The exercise they undertook estimates that an interruption of antiretroviral therapy for six months could lead to 500 000 additional deaths from Aids-related illnesses, as well as tuberculosis, in 2020 and 2021.
“The exercise is not meant to say that this is what is happening, but to think ahead. To know in case there are interruptions, what should we prioritise. And also prepare where we can so that we don’t have those interruptions,” UNAIDS community support adviser Christoforos Mallouris told New Frame.
Back to school?
There’s still uncertainty around the reopening of schools. In Limpopo, the Department of Basic Education was taken to court to stop the reopening of schools.

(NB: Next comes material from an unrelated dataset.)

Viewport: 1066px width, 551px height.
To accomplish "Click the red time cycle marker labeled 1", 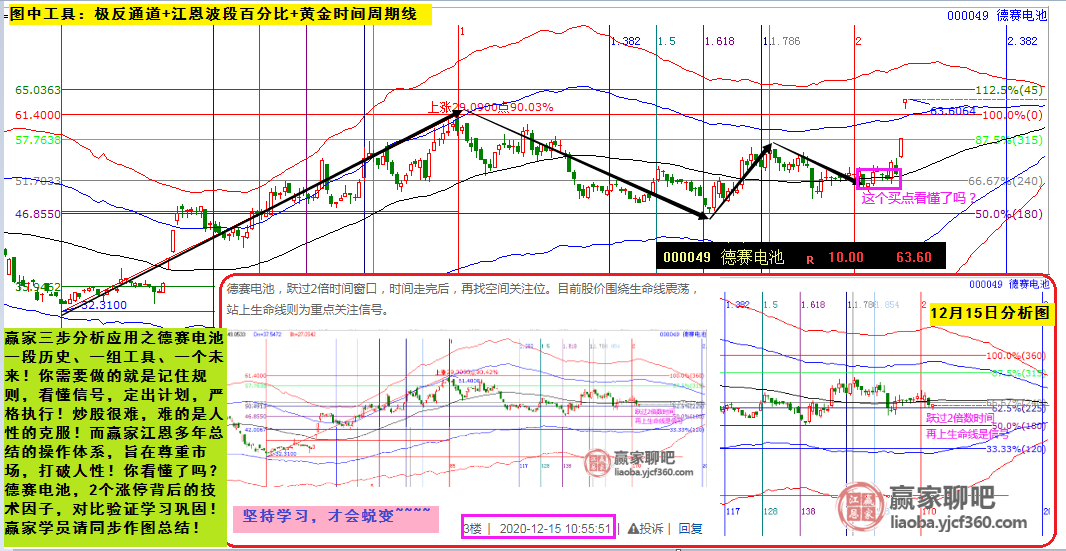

“The Department of Basic Education welcomes the judgment by the Limpopo high court, which dismissed an application by the Tebeila Institute of Leadership, Governance and Training,” said the department. Further details about plans to resume schooling are scheduled to be announced on Monday 18 May.
Police Minister Bheki Cele visited Pietermaritzburg and Durban in KwaZulu-Natal, where residents continued to violate lockdown regulations.
In Pietermaritzburg, several roadblocks reportedly found that people were failing to abide by even the basic lockdown regulations of social distancing and wearing a mask.
Cele expressed concern about the increasing number of Covid-19 cases as well as the public’s seemingly nonchalant attitude towards the spread of the virus.
“Physical distancing, masks and sanitisers are things that they have never heard of,” Cele reportedly said while issuing a stern warning about how things will get worse if people continue to ignore the regulations, particularly at level four of the government’s lockdown.